|Name:||Patrick Sean Tabler||Position:||First Base|
|Nick Name:||Mr. Clutch||Number:||10|
|Best Season (1987)||151||533||66||170||34||3||11||86||51||84||5||2||.369||.456||.319||.825|
Pat Tabler had an odd way of getting to Cleveland, but once he did, he became one of the greatest first basemen in Indians history. Tabler played his first two Major League seasons with the Chicago Cubs, then was traded to the other side of Chicago in winter of 1983. Just prior to the start of the 1983 season, he was traded again, this time from the White Sox to the Indians in exchange for Jerry Dybzinski. The Indians already had Mike Hargrove and Andre Thornton at DH, but Tabler managed to get into 124 games between left field and third base. Despite the utility role, Tabler knocked in 57 runs, fifth best on the team.
He stayed in a similar situation in his second year, taking more at bats away from Hargrove at first and Toby Harrah at third. Tabler put up similar numbers that season as well, hitting another 20 doubles and batting .290 again while knocking in 68. In 1985, Tabler's offensive prowess finally earned him a more consistant role as he took over as the Indians regular first baseman, a job he would keep through 1987.
Tabler never really blossomed into the elite hitter he looked like he could become early on, instead, dropping to a .275 hitter in 1985. He did flip things around in 1986 with a career high .326 average, but dropped to a career low 48 RBI. The following season, things finally came together. Tabler played more than 150 games for the first and only time in his career and knocked in a career high 86. His 11 home runs that year were also a career high and more than he would hit in his final five seasons combined. This lead to his first and only All-Star selection, where he was the fifth string first baseman and was used as a pinch-hitter.

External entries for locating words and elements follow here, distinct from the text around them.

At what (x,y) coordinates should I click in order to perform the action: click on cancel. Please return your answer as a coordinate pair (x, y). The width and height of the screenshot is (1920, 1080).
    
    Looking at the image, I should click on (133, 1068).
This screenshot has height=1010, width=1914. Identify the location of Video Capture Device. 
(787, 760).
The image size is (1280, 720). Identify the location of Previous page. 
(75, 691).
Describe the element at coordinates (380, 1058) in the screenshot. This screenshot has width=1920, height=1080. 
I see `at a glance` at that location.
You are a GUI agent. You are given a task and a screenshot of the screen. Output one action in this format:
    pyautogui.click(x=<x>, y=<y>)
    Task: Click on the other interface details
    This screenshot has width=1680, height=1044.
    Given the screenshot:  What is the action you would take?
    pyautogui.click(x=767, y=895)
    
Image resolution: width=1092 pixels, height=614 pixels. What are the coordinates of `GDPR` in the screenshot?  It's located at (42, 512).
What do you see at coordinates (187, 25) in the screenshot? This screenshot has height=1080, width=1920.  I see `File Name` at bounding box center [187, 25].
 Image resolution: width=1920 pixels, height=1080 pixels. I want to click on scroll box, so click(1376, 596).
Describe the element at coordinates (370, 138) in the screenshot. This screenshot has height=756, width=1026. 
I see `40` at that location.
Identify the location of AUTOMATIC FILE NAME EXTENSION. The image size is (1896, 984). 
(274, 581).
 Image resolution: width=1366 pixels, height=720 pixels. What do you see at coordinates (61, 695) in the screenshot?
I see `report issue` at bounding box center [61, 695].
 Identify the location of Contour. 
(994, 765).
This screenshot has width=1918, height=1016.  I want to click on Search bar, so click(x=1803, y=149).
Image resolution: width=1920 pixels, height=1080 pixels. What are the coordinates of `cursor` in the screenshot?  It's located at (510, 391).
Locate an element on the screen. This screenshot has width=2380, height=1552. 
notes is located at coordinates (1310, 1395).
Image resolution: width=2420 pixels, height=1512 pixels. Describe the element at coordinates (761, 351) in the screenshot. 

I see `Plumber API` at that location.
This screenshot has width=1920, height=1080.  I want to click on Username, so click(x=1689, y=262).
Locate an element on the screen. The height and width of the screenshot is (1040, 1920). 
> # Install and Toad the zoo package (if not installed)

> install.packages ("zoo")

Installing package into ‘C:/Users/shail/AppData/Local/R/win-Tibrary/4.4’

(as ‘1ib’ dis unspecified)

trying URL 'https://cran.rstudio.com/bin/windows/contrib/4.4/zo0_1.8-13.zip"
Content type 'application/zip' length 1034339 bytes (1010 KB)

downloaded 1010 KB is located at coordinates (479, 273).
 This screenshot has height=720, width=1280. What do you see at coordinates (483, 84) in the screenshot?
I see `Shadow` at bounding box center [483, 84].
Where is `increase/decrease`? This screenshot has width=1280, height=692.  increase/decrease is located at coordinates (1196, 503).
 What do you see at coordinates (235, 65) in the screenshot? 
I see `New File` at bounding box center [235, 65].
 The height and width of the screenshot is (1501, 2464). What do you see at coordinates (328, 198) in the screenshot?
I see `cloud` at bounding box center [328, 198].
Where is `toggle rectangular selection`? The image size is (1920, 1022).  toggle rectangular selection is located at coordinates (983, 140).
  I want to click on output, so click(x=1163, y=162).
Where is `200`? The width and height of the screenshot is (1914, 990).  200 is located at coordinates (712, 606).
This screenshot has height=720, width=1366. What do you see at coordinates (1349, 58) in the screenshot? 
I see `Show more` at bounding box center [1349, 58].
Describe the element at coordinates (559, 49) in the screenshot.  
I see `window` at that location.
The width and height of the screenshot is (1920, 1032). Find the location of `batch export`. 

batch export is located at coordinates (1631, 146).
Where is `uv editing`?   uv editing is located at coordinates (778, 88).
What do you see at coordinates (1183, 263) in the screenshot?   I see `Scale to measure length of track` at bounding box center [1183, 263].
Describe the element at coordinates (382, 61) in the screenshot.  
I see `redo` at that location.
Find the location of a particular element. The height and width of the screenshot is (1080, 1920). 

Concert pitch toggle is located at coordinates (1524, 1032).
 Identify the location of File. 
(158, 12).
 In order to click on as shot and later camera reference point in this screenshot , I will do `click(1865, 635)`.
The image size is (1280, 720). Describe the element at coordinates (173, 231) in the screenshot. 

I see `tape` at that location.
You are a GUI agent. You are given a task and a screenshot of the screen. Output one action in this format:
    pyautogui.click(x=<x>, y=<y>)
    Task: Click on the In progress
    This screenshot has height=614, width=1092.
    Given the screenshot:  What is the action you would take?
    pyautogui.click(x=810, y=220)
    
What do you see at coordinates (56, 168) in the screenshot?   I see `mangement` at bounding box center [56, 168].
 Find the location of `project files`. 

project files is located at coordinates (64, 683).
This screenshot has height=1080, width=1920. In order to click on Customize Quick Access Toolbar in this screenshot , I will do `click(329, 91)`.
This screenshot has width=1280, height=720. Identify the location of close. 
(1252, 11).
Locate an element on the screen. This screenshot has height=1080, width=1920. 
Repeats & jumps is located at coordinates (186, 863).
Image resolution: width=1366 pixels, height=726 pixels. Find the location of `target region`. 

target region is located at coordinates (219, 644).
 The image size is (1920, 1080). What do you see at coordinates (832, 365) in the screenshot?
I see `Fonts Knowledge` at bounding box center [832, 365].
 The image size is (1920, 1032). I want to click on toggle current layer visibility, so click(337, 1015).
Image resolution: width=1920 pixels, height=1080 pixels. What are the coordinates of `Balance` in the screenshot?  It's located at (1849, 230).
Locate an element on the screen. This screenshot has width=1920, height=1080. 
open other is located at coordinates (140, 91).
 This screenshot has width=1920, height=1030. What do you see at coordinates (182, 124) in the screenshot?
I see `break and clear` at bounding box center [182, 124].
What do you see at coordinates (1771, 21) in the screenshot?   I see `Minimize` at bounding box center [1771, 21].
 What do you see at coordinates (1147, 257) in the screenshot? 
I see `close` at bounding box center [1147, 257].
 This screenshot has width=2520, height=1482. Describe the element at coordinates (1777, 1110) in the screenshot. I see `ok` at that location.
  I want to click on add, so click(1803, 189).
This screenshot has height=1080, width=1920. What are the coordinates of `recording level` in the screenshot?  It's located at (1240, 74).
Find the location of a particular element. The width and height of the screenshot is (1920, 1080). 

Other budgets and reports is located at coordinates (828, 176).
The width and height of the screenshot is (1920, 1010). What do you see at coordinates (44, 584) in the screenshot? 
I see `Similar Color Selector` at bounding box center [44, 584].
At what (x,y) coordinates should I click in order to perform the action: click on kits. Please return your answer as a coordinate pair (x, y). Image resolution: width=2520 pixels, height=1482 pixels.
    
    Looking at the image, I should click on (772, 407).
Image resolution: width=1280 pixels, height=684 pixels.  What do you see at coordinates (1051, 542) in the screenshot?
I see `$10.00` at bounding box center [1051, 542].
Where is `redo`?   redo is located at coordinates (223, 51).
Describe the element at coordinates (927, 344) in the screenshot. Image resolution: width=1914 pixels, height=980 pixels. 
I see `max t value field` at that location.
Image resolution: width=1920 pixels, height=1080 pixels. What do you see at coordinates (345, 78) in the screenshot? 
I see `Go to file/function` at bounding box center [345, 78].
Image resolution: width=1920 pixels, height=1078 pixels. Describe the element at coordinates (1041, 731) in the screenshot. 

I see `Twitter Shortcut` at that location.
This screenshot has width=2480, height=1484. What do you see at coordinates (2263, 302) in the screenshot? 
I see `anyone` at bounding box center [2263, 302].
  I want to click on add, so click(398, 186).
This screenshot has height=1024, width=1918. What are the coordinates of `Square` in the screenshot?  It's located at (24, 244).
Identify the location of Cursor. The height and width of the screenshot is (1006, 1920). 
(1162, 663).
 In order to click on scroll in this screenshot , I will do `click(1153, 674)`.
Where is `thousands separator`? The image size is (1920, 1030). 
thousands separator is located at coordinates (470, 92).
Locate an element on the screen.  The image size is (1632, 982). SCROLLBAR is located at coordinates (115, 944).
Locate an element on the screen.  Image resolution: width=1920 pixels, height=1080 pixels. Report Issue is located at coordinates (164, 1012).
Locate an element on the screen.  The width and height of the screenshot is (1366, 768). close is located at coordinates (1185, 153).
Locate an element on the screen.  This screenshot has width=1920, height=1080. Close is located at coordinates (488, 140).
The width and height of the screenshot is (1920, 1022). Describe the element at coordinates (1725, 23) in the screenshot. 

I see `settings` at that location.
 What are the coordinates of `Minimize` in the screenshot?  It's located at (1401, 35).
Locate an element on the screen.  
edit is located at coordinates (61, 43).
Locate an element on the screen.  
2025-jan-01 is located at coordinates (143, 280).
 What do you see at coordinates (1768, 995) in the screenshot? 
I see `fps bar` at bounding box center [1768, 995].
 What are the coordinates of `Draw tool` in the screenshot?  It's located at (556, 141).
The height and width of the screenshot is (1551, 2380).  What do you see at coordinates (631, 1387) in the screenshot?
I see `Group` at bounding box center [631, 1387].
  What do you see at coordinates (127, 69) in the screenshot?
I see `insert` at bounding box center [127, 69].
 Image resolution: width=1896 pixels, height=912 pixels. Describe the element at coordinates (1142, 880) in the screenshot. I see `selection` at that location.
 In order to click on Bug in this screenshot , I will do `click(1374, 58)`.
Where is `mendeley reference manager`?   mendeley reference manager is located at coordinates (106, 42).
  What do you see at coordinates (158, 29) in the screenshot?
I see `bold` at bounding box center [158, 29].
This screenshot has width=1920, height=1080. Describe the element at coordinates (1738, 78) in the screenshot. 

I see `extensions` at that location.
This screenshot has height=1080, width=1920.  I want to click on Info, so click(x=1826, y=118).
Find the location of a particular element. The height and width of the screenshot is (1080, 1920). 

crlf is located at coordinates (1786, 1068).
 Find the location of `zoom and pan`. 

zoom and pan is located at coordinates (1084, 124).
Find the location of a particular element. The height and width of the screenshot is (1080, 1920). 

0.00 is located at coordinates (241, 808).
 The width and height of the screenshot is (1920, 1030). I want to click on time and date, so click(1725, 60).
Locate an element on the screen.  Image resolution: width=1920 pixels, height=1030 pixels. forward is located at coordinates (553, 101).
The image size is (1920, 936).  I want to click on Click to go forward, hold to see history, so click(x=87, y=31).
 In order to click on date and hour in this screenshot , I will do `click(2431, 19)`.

As often happens, Tabler fell off the following season, batting a career low .224 in 41 games. Not willing to be patient despite his great 1987 season, the Indians traded Tabler to the Royals for Bud Black in what ended up being a great deal for the Tribe. Black only played one full season with the Indians, but his 32 starts with a 3.36 ERA was far greater than Tabler's dismal end of career returns. Tabler finished his career bouncing from the Royals to the Mets, then the Blue Jays, but never played more than half the games in a season again and never hit above .275 again. It turns out the Indians got extremely lucky with Tabler, getting him as soon as he was able to play in the Majors and letting him go when he was all used up.
Tabler retired from baseball in 1992 and decided to stay with the Blue Jays for the 1993 season as a studio analyst. He was promoted to full time TV color analyst on TSN in 2001, where he stayed exclusively until 2005, when he joined the Blue Jays other TV network, Rogers Sportsnet, where he continues to work to this day.